** Selected passage **
◇ ◇ ◇ ◇ ◇

FOUR PERSONALITY TEMPERAMENTS – MELANCHOLIC – PART 4

Each week I will post on one of these temperaments define as a proto-psychological interpretation of the ancient medical concept of humorism and suggests that four bodily fluids affect human personality traits and behaviors. Hippocrates believed certain human moods, emotions and behaviors were caused by body fluids (called “humors”). The four temperaments are sanguine (pleasure-seeking and sociable), choleric (ambitious and leader-like), melancholic (analytical and thoughtful), and phlegmatic (relaxed and quiet) and help develop the personality and attitudes of characters.

MELANCHOLIC: The melancholic temperament is fundamentally introverted and is given to thought. Melancholic people are often perceived as very (or overly) pondering and are both considerate and very cautious. They are organized and schedule oriented, often planning extensively. Melancholics can be highly creative in activities such as poetry, art, and invention – and are sensitive to others. Because of this sensitivity and their thoughtfulness they can become preoccupied with the tragedy and cruelty in the world and are susceptible to depression and moodiness. Often they are perfectionists. Their desire for perfection often results in a high degree of personal excellence but also causes them to be highly conscientious and difficult to relate to because others often cannot please them. They are self-reliant and independent, preferring to do things themselves to meet their standards. One negative part of being a melancholic is that they can get so involved in what they are doing they forget to think of other issues. Their caution enables them to prevent problems that the more impulsive sanguine runs into, but can also cause them to procrastinate and remain in the planning stage of a project for very long periods. Melancholics prefer to avoid much attention and prefer to remain in the background; they do, however, desire recognition for their many works of creativity They have been called “task-oriented introverts.”

◇ ◇ ◇ ◇ ◇

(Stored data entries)
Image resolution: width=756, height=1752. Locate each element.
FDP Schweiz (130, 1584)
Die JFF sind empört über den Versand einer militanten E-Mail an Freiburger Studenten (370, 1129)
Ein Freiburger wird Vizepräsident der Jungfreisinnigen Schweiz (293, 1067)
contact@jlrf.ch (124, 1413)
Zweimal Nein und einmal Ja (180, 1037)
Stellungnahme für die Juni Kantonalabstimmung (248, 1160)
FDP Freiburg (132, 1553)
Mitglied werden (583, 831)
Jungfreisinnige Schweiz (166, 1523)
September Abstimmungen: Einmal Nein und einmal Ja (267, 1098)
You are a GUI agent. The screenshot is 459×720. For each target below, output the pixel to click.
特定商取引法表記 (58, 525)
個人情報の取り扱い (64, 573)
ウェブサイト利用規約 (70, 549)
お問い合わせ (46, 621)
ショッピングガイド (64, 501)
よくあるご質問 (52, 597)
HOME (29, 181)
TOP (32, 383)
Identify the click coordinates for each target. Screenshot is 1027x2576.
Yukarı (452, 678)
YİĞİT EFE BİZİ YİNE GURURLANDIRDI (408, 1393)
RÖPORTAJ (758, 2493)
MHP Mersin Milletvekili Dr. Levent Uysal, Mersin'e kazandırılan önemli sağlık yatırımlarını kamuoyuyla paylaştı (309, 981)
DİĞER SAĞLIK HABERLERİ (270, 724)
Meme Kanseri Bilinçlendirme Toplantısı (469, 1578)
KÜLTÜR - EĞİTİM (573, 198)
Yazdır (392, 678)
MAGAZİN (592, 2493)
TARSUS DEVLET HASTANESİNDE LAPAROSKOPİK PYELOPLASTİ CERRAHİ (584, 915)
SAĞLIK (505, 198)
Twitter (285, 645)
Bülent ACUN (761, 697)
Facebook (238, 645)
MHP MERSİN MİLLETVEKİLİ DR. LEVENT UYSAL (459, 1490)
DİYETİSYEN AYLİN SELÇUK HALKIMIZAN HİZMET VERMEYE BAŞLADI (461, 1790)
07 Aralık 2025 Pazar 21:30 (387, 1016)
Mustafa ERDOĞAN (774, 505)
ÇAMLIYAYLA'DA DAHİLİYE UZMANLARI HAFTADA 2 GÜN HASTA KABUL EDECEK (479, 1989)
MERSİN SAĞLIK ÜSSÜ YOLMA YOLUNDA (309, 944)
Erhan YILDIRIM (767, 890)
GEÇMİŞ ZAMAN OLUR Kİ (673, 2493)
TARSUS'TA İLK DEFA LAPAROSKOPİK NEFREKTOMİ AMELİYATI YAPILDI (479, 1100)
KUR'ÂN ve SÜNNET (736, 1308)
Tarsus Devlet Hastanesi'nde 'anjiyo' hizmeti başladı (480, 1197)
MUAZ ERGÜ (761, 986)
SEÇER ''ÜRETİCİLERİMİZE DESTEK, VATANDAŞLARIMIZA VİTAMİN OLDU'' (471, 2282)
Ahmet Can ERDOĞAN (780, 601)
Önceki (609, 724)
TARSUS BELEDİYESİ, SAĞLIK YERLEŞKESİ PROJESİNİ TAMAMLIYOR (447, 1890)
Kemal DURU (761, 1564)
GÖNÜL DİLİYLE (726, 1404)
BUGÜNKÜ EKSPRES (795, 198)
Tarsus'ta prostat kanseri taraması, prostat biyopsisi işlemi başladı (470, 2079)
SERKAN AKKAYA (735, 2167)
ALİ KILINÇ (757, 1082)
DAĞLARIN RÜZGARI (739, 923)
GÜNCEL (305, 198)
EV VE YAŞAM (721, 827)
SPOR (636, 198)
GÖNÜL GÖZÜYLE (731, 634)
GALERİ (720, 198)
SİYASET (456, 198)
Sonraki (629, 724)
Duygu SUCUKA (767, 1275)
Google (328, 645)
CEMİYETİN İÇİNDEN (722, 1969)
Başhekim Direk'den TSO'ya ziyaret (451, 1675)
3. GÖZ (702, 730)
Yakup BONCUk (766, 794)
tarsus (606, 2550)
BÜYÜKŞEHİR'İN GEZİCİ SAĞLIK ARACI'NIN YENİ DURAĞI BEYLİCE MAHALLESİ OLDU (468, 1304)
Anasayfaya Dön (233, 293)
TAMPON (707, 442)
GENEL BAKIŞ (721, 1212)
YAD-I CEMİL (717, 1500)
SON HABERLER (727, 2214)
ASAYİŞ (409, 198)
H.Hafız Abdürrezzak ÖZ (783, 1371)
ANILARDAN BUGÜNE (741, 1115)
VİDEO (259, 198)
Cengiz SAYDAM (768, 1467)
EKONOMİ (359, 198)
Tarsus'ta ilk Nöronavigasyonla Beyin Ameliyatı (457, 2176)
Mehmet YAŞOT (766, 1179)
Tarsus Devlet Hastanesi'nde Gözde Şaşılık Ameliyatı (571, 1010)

◇ ◇ ◇ ◇ ◇

** What needs to be done **
List the four temperaments that the post on the melancholic temperament names, each with the short description it gives in parentheses. The data above is not needed for this work.

** Answer section **
- Sanguine: pleasure-seeking and sociable
- Choleric: ambitious and leader-like
- Melancholic: analytical and thoughtful
- Phlegmatic: relaxed and quiet